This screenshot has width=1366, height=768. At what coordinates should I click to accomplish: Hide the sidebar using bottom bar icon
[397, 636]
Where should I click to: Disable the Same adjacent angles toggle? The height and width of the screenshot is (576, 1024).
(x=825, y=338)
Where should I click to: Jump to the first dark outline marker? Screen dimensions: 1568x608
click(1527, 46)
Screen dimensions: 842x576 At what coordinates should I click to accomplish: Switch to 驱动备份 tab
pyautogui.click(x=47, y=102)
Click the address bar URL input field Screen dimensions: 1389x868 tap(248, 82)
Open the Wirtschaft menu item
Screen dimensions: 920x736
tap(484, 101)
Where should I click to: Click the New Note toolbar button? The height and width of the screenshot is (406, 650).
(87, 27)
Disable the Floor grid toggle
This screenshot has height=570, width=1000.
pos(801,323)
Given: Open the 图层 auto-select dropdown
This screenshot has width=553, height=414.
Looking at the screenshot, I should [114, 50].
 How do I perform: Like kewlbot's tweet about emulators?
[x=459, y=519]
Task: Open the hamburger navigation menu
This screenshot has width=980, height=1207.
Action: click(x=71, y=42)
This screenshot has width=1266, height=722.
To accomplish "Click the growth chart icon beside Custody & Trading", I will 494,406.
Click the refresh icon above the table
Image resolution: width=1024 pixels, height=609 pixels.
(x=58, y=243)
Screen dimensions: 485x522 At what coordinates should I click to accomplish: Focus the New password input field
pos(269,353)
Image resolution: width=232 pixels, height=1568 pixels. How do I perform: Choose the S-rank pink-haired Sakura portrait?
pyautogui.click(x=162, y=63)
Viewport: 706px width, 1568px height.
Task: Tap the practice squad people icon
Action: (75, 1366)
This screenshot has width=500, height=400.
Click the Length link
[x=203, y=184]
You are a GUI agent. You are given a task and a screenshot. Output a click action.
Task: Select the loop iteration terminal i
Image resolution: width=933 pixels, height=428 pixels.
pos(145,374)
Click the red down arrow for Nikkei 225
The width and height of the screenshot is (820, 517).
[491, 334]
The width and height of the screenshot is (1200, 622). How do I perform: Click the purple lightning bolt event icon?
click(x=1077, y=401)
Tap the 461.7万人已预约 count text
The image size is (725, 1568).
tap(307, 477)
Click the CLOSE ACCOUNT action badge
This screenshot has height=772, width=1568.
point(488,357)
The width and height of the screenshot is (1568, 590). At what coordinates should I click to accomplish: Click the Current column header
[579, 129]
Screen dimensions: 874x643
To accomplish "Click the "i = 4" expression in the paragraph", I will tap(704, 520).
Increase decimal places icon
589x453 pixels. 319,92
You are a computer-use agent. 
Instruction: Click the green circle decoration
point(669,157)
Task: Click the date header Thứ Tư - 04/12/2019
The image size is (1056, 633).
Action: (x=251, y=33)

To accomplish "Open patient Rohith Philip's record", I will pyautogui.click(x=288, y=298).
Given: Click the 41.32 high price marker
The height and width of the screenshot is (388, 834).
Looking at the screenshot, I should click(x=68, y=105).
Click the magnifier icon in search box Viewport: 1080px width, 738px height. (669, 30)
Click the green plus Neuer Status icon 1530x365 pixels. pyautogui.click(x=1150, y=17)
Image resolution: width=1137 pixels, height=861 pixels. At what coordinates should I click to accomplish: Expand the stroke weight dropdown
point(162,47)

◆ TASK INSTRUCTIONS: Wherever "agent" occurs in the records above, copy the line it sits in.

◆ PROBLEM SOLUTION:
You are a GUI agent. You are given a task and a screenshot. Output a click action.
You are a computer-use agent. 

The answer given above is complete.